begin

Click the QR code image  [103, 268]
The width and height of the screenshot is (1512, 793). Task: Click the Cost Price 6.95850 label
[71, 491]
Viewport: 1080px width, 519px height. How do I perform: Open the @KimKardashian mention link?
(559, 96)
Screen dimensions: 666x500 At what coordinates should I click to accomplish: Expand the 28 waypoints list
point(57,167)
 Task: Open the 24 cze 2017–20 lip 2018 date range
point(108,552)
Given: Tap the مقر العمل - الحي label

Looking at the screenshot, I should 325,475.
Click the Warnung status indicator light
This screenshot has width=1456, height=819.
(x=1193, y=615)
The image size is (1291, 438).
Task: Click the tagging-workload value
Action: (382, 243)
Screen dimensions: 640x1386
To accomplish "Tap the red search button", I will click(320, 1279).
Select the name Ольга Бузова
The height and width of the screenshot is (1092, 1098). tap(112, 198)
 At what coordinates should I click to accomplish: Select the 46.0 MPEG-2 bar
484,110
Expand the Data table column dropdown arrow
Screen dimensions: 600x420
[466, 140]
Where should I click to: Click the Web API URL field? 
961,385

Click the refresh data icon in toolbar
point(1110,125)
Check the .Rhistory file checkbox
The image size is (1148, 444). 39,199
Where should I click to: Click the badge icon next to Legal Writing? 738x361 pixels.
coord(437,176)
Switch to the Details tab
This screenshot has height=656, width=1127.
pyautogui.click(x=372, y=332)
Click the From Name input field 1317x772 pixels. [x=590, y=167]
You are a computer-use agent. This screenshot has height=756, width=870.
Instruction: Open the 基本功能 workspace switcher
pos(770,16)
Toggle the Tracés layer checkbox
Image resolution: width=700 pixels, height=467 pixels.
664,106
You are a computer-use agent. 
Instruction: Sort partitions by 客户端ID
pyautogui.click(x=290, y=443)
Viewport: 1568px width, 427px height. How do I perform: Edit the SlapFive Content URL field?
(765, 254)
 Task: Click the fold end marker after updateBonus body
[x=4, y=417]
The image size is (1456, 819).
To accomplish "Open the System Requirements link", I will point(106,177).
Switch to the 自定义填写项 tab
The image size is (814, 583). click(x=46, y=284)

end

What you should do →
Update everything from the row containing "At what coordinates should I click to accomplish: Select" down to the last row, putting "toggle arrow" in place of "dropdown arrow" and leaving everything else the same.

Answer to this task →
 At what coordinates should I click to accomplish: Select the 46.0 MPEG-2 bar
484,110
Expand the Data table column toggle arrow
Screen dimensions: 600x420
[466, 140]
Where should I click to: Click the Web API URL field? 
961,385

Click the refresh data icon in toolbar
point(1110,125)
Check the .Rhistory file checkbox
The image size is (1148, 444). 39,199
Where should I click to: Click the badge icon next to Legal Writing? 738x361 pixels.
coord(437,176)
Switch to the Details tab
This screenshot has height=656, width=1127.
pyautogui.click(x=372, y=332)
Click the From Name input field 1317x772 pixels. [x=590, y=167]
You are a computer-use agent. This screenshot has height=756, width=870.
Instruction: Open the 基本功能 workspace switcher
pos(770,16)
Toggle the Tracés layer checkbox
Image resolution: width=700 pixels, height=467 pixels.
664,106
You are a computer-use agent. 
Instruction: Sort partitions by 客户端ID
pyautogui.click(x=290, y=443)
Viewport: 1568px width, 427px height. How do I perform: Edit the SlapFive Content URL field?
(765, 254)
 Task: Click the fold end marker after updateBonus body
[x=4, y=417]
The image size is (1456, 819).
To accomplish "Open the System Requirements link", I will point(106,177).
Switch to the 自定义填写项 tab
The image size is (814, 583). click(x=46, y=284)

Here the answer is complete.